- Task requirements -
Write out the material in full, matching each line exactly.

- Data extracts -
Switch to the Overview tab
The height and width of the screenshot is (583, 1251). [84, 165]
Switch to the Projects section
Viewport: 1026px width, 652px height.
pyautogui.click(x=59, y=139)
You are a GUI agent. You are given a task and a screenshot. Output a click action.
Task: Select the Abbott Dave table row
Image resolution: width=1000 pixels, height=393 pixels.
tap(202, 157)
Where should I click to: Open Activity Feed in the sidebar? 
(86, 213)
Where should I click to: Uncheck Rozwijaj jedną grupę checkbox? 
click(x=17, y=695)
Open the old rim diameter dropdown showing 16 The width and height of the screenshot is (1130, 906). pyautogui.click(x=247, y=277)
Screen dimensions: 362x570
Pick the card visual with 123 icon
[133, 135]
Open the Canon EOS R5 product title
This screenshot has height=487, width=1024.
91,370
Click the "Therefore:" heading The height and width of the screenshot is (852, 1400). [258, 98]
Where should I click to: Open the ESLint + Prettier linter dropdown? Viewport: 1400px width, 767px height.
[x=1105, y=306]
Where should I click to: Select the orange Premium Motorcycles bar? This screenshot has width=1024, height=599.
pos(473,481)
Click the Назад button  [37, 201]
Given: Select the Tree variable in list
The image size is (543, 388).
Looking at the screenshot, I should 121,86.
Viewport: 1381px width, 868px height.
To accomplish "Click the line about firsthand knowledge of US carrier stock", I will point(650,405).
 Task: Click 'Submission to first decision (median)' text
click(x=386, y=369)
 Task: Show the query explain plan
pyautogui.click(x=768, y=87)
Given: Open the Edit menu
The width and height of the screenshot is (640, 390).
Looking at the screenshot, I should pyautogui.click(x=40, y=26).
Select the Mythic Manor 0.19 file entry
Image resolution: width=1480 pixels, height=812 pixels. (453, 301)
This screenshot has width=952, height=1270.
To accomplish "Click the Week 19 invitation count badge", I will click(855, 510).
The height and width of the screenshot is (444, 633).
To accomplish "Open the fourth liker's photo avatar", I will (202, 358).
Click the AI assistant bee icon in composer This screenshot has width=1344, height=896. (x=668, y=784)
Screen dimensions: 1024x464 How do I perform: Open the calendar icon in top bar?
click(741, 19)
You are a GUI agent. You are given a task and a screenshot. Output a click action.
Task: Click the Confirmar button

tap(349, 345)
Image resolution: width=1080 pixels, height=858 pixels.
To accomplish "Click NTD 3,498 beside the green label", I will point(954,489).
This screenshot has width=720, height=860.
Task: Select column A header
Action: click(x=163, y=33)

- Written solution -
Switch to the Overview tab
The height and width of the screenshot is (583, 1251). [84, 165]
Switch to the Projects section
Viewport: 1026px width, 652px height.
pyautogui.click(x=59, y=139)
You are a GUI agent. You are given a task and a screenshot. Output a click action.
Task: Select the Abbott Dave table row
Image resolution: width=1000 pixels, height=393 pixels.
tap(202, 157)
Where should I click to: Open Activity Feed in the sidebar? 
(86, 213)
Where should I click to: Uncheck Rozwijaj jedną grupę checkbox? 
click(x=17, y=695)
Open the old rim diameter dropdown showing 16 The width and height of the screenshot is (1130, 906). pyautogui.click(x=247, y=277)
Screen dimensions: 362x570
Pick the card visual with 123 icon
[133, 135]
Open the Canon EOS R5 product title
This screenshot has height=487, width=1024.
91,370
Click the "Therefore:" heading The height and width of the screenshot is (852, 1400). [258, 98]
Where should I click to: Open the ESLint + Prettier linter dropdown? Viewport: 1400px width, 767px height.
[x=1105, y=306]
Where should I click to: Select the orange Premium Motorcycles bar? This screenshot has width=1024, height=599.
pos(473,481)
Click the Назад button  [37, 201]
Given: Select the Tree variable in list
The image size is (543, 388).
Looking at the screenshot, I should 121,86.
Viewport: 1381px width, 868px height.
To accomplish "Click the line about firsthand knowledge of US carrier stock", I will point(650,405).
 Task: Click 'Submission to first decision (median)' text
click(x=386, y=369)
 Task: Show the query explain plan
pyautogui.click(x=768, y=87)
Given: Open the Edit menu
The width and height of the screenshot is (640, 390).
Looking at the screenshot, I should pyautogui.click(x=40, y=26).
Select the Mythic Manor 0.19 file entry
Image resolution: width=1480 pixels, height=812 pixels. (453, 301)
This screenshot has width=952, height=1270.
To accomplish "Click the Week 19 invitation count badge", I will click(855, 510).
The height and width of the screenshot is (444, 633).
To accomplish "Open the fourth liker's photo avatar", I will (202, 358).
Click the AI assistant bee icon in composer This screenshot has width=1344, height=896. (x=668, y=784)
Screen dimensions: 1024x464 How do I perform: Open the calendar icon in top bar?
click(741, 19)
You are a GUI agent. You are given a task and a screenshot. Output a click action.
Task: Click the Confirmar button

tap(349, 345)
Image resolution: width=1080 pixels, height=858 pixels.
To accomplish "Click NTD 3,498 beside the green label", I will point(954,489).
This screenshot has width=720, height=860.
Task: Select column A header
Action: click(x=163, y=33)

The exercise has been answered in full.